On January 17, 1994, shortly before 1:00 P.M., plaintiff fractured her ankle when she fell on the snow and ice-covered steps of a building owned by defendant Housing Authority. While it had been snowing on the morning of the accident, it was plaintiff's contention, based on weather reports and her hearing and deposition testimony, that the ice that caused her fall was at least five days old. The IAS Court granted defendant's motion for summary judgment to dismiss the complaint, finding that plaintiff had fallen during a "winter storm" and that her claim of "old" ice was mere speculation, without any support in the record. We find to the contrary that sufficient facts exist in the record to warrant a jury's finding that plaintiff slipped on ice that had been present on the steps for several days. We therefore reverse and reinstate the complaint.
The relevant weather reports show that between January 3 and January 12, 1994, snow and ice fell on at least three occasions, and that by 7:00 A.M. on January 13th, there was an accumulation of 5 inches of snow and ice on the ground. With the exception of trace amounts of precipitation on January 14th and 15th, there was no further precipitation over the next few days, and at 7:00 A.M. on January 17th, 3 inches of snow and ice remained on the ground.
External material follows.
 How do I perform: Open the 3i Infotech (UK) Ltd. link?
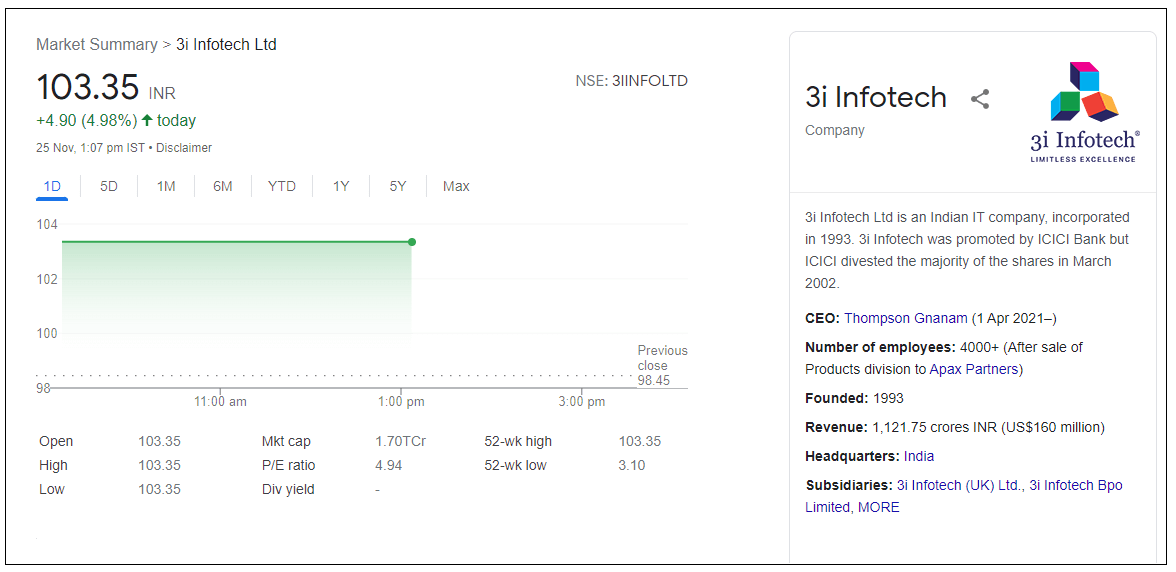[959, 485]
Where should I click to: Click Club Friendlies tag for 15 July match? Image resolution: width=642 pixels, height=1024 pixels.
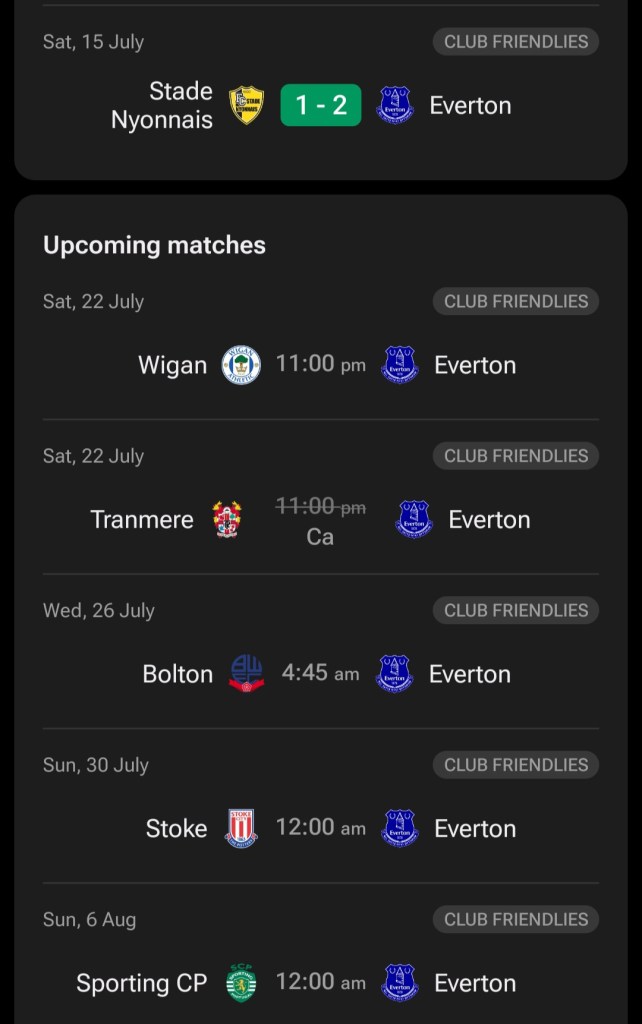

Between the hours of 9:00 and 11:00 A.M. on January 17th, trace amounts of snow fell; between 11:00 A.M. and 1:00 P.M., a total of .08 inches of snow had fallen. By 1:00 P.M., shortly after plaintiff's fall, surface weather observations in Central Park showed that total accumulation had increased from 3 to 5 inches.
In plaintiff's testimony, both at the General Municipal Law § 50-h hearing and examination before trial, she stated that the steps were indeed covered with snow. However, once she fell, as she attempted to walk up the first two steps, she observed that the steps were covered with hard ice that she described as "thick," "old" and "dirty."
The weather data set forth above, documenting an accumulation of several inches of snow and ice at least five days old, in addition to plaintiff's first-hand observation of the condition of the steps at the time of her fall, provide sufficient evidence from which a jury could infer that her fall was caused by the pre-existing ice, not the light snowfall that began only that same morning ( see, e.g., Candelier v. City of New York, 129 A.D.2d 145).
Defendant relies on the case of Bernstein v. City of New York ( 69 N.Y.2d 1020), among others, to support its contention that plaintiff's claim of "old ice" is sheer speculation. However, the documented weather conditions in the days preceding plaintiff's accident in the instant case are more compelling than those in Bernstein, where it was indeed speculative to suggest that six-day-old trace amounts of snow rather than a two-day-old snowfall of close to 10 inches had caused the significant ice accumulation on which that plaintiff had fallen.
While this case, like Candelier ( supra), is a close one, there is, nonetheless, sufficient evidence on which a jury could rationally conclude that ice that had been allowed to remain on the steps of defendant's building caused plaintiff to slip and fall. Accordingly, the complaint should be reinstated.
Concur — Milonas, J. P., Rosenberger, Williams and Mazzarelli, JJ.